→ What to produce
The expected output is exactly the lines below, starting at the line with "You are a computer-use agent. Viewport: 681px" and ending at the line with "This screenshot has height=483, width=728.", both included; no other line belongs in it.

→ Exercise data
=== Begin Enclosure ===
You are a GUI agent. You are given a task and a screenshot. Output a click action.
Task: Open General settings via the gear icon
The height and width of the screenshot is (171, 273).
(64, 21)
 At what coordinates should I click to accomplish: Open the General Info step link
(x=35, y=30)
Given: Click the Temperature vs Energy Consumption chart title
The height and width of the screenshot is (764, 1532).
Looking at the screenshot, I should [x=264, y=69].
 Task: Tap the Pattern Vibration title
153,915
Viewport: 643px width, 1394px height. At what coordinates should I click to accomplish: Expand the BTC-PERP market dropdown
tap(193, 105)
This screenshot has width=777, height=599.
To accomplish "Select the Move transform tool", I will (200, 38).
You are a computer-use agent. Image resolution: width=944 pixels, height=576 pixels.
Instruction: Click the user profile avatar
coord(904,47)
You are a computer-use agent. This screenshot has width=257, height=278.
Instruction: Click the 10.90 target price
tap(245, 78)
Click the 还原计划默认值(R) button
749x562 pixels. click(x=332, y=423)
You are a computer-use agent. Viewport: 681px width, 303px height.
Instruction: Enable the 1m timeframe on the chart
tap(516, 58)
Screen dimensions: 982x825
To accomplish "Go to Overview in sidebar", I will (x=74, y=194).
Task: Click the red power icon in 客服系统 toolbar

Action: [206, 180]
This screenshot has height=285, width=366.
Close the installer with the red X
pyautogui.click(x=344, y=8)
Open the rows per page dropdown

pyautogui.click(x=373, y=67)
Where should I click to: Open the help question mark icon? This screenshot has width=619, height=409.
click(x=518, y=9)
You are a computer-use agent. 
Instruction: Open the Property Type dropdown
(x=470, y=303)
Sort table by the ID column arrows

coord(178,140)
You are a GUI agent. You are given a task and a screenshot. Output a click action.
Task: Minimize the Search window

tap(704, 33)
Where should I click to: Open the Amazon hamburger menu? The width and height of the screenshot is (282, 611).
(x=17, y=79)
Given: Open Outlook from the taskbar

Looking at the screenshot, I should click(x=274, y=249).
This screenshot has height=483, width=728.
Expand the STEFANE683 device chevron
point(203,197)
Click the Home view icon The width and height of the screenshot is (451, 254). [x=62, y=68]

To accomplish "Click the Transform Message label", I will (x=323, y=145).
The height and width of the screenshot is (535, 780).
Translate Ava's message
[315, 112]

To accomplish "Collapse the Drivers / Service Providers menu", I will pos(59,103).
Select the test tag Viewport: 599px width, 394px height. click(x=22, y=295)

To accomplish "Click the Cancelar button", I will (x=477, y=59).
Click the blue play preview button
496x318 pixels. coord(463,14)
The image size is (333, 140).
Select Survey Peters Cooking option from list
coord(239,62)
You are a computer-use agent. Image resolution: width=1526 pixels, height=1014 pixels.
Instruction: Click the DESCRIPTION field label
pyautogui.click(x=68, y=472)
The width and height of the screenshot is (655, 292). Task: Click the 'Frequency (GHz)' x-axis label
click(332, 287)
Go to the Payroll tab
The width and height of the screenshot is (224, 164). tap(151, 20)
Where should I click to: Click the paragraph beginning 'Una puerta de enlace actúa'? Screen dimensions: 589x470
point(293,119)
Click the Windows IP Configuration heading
=== End Enclosure ===
→ Answer for the task
You are a computer-use agent. Viewport: 681px width, 303px height.
Instruction: Enable the 1m timeframe on the chart
tap(516, 58)
Screen dimensions: 982x825
To accomplish "Go to Overview in sidebar", I will (x=74, y=194).
Task: Click the red power icon in 客服系统 toolbar

Action: [206, 180]
This screenshot has height=285, width=366.
Close the installer with the red X
pyautogui.click(x=344, y=8)
Open the rows per page dropdown

pyautogui.click(x=373, y=67)
Where should I click to: Open the help question mark icon? This screenshot has width=619, height=409.
click(x=518, y=9)
You are a computer-use agent. 
Instruction: Open the Property Type dropdown
(x=470, y=303)
Sort table by the ID column arrows

coord(178,140)
You are a GUI agent. You are given a task and a screenshot. Output a click action.
Task: Minimize the Search window

tap(704, 33)
Where should I click to: Open the Amazon hamburger menu? The width and height of the screenshot is (282, 611).
(x=17, y=79)
Given: Open Outlook from the taskbar

Looking at the screenshot, I should click(x=274, y=249).
This screenshot has height=483, width=728.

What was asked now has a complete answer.